- [TASK PROMPT] Which lines in the data below contain the word "this"? Pull each of them out.

Dataset entries
------------------------------------------------------------------------

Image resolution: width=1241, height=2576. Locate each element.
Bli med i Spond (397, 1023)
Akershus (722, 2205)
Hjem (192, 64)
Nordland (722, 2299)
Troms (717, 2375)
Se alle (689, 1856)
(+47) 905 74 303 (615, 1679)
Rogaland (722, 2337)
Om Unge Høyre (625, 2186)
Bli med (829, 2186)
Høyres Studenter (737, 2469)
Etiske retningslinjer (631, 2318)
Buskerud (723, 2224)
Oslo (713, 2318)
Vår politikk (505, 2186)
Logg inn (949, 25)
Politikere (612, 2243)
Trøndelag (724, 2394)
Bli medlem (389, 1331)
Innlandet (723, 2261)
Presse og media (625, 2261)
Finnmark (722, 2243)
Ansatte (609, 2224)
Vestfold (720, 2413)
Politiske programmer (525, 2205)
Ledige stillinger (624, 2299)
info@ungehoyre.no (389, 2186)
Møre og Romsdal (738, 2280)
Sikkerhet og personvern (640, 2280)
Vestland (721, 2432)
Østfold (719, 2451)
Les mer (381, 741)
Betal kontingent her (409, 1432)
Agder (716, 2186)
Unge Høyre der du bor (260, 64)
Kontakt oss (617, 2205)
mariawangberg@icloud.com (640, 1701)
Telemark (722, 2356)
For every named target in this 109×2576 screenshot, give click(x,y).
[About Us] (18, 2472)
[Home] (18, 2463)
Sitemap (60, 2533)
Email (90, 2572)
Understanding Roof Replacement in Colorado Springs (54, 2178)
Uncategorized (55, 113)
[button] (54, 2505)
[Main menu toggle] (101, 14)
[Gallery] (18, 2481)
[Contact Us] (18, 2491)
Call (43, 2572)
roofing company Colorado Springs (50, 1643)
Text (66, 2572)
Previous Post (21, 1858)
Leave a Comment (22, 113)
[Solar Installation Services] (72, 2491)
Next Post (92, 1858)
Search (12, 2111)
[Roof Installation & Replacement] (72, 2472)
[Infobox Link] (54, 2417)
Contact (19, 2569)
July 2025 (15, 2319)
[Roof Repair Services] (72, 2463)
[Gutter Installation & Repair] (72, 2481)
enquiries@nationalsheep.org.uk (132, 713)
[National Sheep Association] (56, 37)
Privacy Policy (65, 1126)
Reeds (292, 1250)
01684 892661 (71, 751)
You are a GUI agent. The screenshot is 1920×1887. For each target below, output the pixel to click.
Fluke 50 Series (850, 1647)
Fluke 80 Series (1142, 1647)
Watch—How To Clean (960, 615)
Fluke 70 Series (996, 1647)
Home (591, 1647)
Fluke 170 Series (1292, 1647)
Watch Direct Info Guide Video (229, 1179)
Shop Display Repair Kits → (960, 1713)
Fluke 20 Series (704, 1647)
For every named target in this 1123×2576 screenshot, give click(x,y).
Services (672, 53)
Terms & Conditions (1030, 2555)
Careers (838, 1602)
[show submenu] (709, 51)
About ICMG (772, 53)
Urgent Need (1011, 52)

------------------------------------------------------------------------

- [ANSWER AREA]
For every named target in this 109×2576 screenshot, give click(x,y).
For every named target in this 1123×2576 screenshot, give click(x,y).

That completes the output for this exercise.